Poppy’s £2 a day challenge for Ghana

Posted: 31st January 2022

Sixth Former is raising money for a hospital and school nursery in Ghana that she plans to volunteer for by subsisting on £2 a day – the same budget as locals there live on.

Poppy Whitehead, Lower Sixth, hopes to raise at least £1500 so that once she gets to Busua in western Ghana in February she can buy textbooks, stationery, toys and sports equipment for the nursery and make a contribution to the local hospital, as she will be helping at both sites.

Poppy said: “The average daily budget for people in Ghana is £2.35 and that must cover all their food. We in Britain enjoy a standard of living that most people in Ghana could only dream of and I thought it would be a good way of highlighting the needs of Ghanaians by undertaking to live on £2 a day for a week from January 31. To be able to complete this challenge I will have to give up my usual luxuries like coffee, multiple snacks and my dad’s tasty meals and look to bulk buy the cheapest, plainest ingredients in the supermarket – dried and tinned food. I will have to carefully plan all my meals and budget, taking into account any leftovers to reuse. I will have to resist cravings, forgo my usual snacks and stick to only three very basic, plain, small meals a day.”

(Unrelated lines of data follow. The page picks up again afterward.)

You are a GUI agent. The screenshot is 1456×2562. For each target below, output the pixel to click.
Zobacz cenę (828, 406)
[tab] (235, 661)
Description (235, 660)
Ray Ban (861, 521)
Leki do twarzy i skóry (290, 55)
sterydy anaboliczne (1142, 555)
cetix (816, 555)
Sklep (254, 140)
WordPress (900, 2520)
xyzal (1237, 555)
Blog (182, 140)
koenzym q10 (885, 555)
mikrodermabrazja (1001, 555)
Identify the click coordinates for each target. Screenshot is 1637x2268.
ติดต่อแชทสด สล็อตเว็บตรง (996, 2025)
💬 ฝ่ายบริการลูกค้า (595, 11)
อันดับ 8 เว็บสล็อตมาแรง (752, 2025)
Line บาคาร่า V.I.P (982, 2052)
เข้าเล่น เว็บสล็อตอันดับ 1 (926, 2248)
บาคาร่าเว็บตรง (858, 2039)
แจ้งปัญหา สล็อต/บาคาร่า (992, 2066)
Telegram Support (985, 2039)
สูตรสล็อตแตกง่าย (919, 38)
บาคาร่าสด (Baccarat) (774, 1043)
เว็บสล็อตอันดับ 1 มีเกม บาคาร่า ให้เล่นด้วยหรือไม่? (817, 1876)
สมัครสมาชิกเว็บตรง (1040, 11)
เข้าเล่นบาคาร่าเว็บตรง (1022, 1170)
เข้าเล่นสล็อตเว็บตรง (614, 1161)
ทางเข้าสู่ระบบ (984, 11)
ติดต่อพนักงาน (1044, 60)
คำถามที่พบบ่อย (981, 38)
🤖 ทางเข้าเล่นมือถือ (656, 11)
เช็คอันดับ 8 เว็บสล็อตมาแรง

Poppy fell in love with the idea of volunteering in west Africa after forming a friendship with a girl in Gambia that she met through her great aunt who lives there. She explained: “It is something I’ve always wanted to do. My Gambian friend Mia and I have been WhatsApping for a few years and I’ve built up a connection with her and I wanted to be able to help out people like her who just don’t have the same privileges we have. I was looking at opportunities to travel and do some volunteering and I came across an organization called The Mighty Roar who help sort trips to locally run volunteering schemes.”

A small amount of the money she raises will help towards travel costs but the vast majority will be given to the hospital or on school items that the Busua nursery simply can’t afford.

Added Poppy: “Ghana actually has a national health service free at the point of need, like ours. But these hospitals struggle with underresourcing and understaffing as their economy cannot support a free healthcare service like ours can. This means that the standard of care, equipment and standard of buildings are very different. I am keen to study medicine at university after my A-levels so I am really interested to experience a healthcare system in a middle-low income country to better understand how it differs to our NHS.”